Los dos fines de semana más icónicos en el desierto de California llegaron a su fin. Coachella cerró su edición 2025 dejando momentos memorables: Danzig no quedó del todo conforme con los fans de Misfits, Benson Boone expresó cierto desencanto, mientras que Gustavo Dudamel disfrutó en grande al acercar la música clásica a la generación Z.
Sin embargo, los verdaderos “ganadores” fueron los asistentes, quienes gastaron cientos —e incluso miles— de dólares en comida, hospedaje, cerveza y mercancía oficial, pero se llevaron de vuelta a casa la satisfacción de la experiencia.
Coachella no solo es música; es moda, estilo y tendencias. El festival de Indio, California, se ha consolidado como una pasarela donde los outfits veraniegos marcan el inicio de lo que dictará la temporada. Muchos invierten en ropa de diseñador o crean vestuarios originales para destacar en el mar de asistentes. Este año, Charli XCX renombró su participación como Bratchella, en un gesto irreverente para promocionar sus nuevos lanzamientos, consolidándose como uno de los momentos más comentados.
El costo de la experiencia
Detrás de la extravagancia y las luces, existe una realidad económica poco glamorosa. Según estimaciones de medios estadounidenses, cada asistente gasta en promedio unos 800 dólares (alrededor de 14 mil pesos mexicanos) en su fin de semana en Coachella, sin contar imprevistos o lujos adicionales.
Lo preocupante es que la mayoría no cubre esos gastos con ahorros. Un reporte de The Cut indica que alrededor del 60% de los asistentes difieren el pago de sus entradas mediante meses sin intereses, opción ofrecida por la organización del evento. Para poder acceder a este beneficio, deben pagar una comisión adicional de 41 dólares (aproximadamente 900 pesos mexicanos).
La práctica no termina ahí. Según el New York Times, muchos de estos jóvenes terminan acumulando deudas que afectan su historial crediticio. Especialistas financieros advierten que este tipo de «deuda fantasma» —gastos dispersos en boletos, hospedaje, ropa y viajes— puede tardar meses o incluso años en ser saldada, comprometiendo su capacidad financiera a largo plazo.
La tendencia se expande
Coachella no es el único festival que ofrece esta modalidad de pago diferido. Eventos como When We Were Young, Lollapalooza, Electric Daisy Carnival y otros de alto perfil han implementado esquemas similares para facilitar el acceso ante el constante aumento en el precio de los boletos.
Una fuente cercana a Goldenvoice —empresa organizadora de Coachella— señaló que para muchos jóvenes, asistir a estos festivales va más allá de disfrutar la música: es una cuestión de estatus y proyección en redes sociales. La presión social y la búsqueda de validación llevan a algunos a endeudarse para asistir a cuatro o cinco festivales al año, todos financiados en mensualidades.

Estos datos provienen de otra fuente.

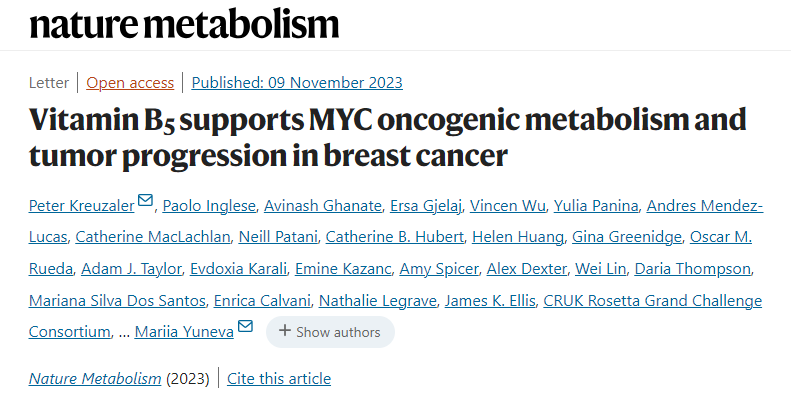The height and width of the screenshot is (399, 791).
Task: Open the Nature Metabolism journal link
Action: click(x=95, y=378)
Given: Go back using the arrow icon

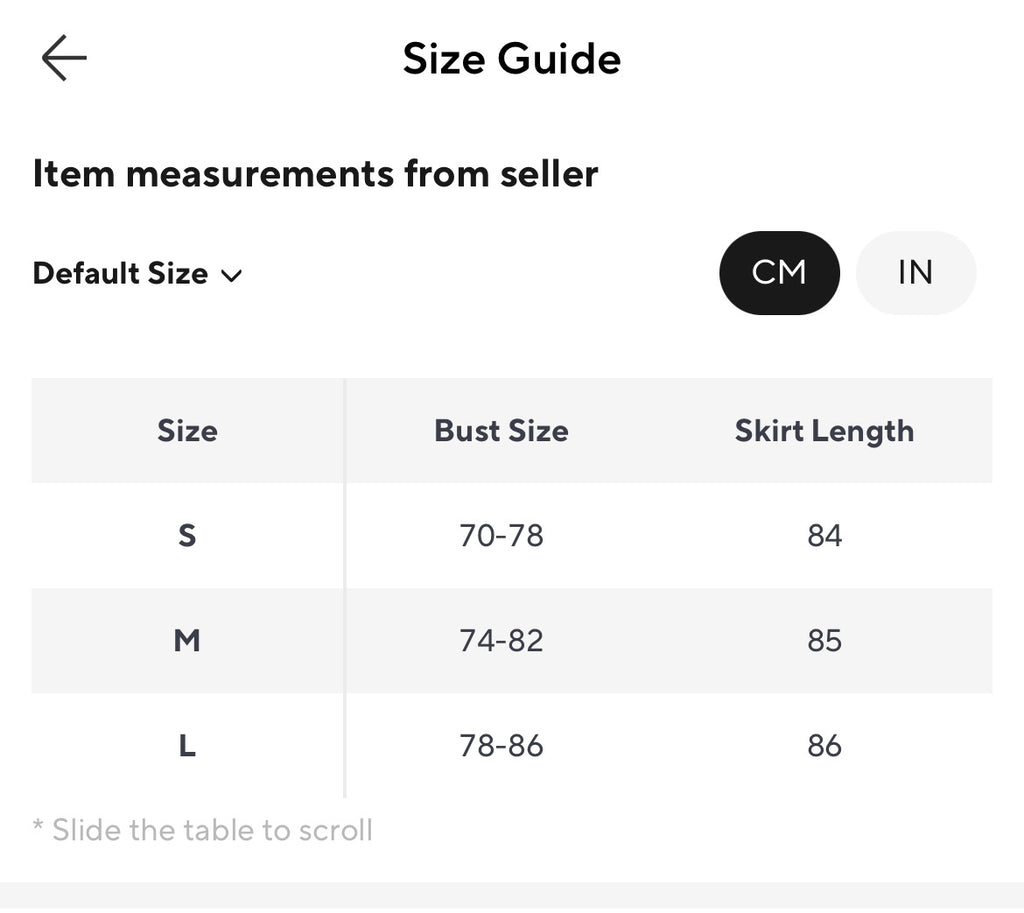Looking at the screenshot, I should click(64, 58).
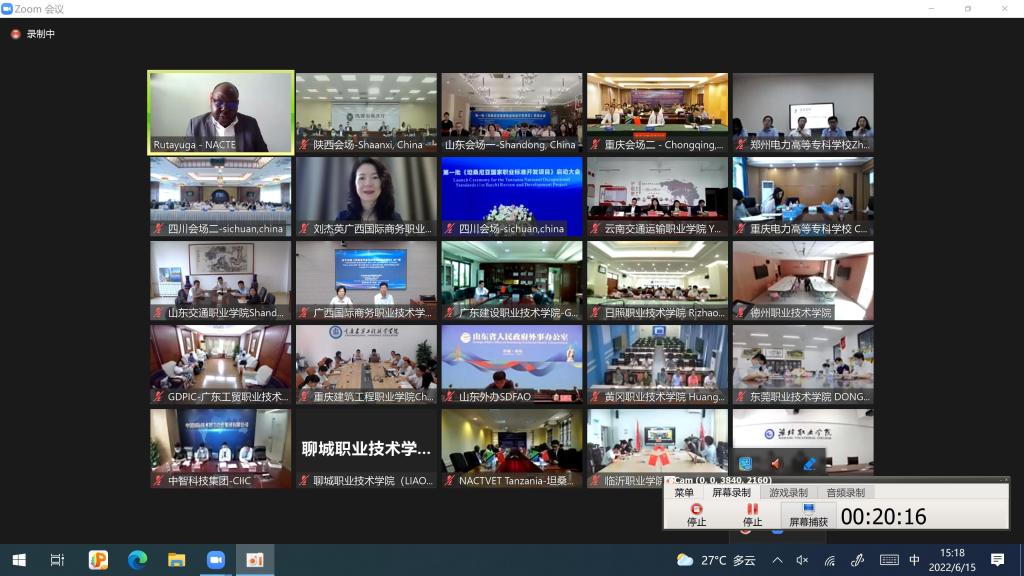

En México, el modelo también se replica en conciertos y festivales masivos, donde el pago a meses sin intereses se ofrece en preventas exclusivas, dependiendo del banco o promotor asociado.
Moda, música y deuda
Coachella sigue siendo el gran escaparate de la moda musical y cultural para miles de jóvenes alrededor del mundo. Sin embargo, también se ha convertido en un reflejo de los riesgos de consumo impulsivo, donde el deseo de pertenecer o destacar puede llevar a muchos a asumir deudas que después tardarán en pagar.
El festival confirma que, en el desierto de California, no todo lo que brilla son lentejuelas… a veces también son cuentas por pagar.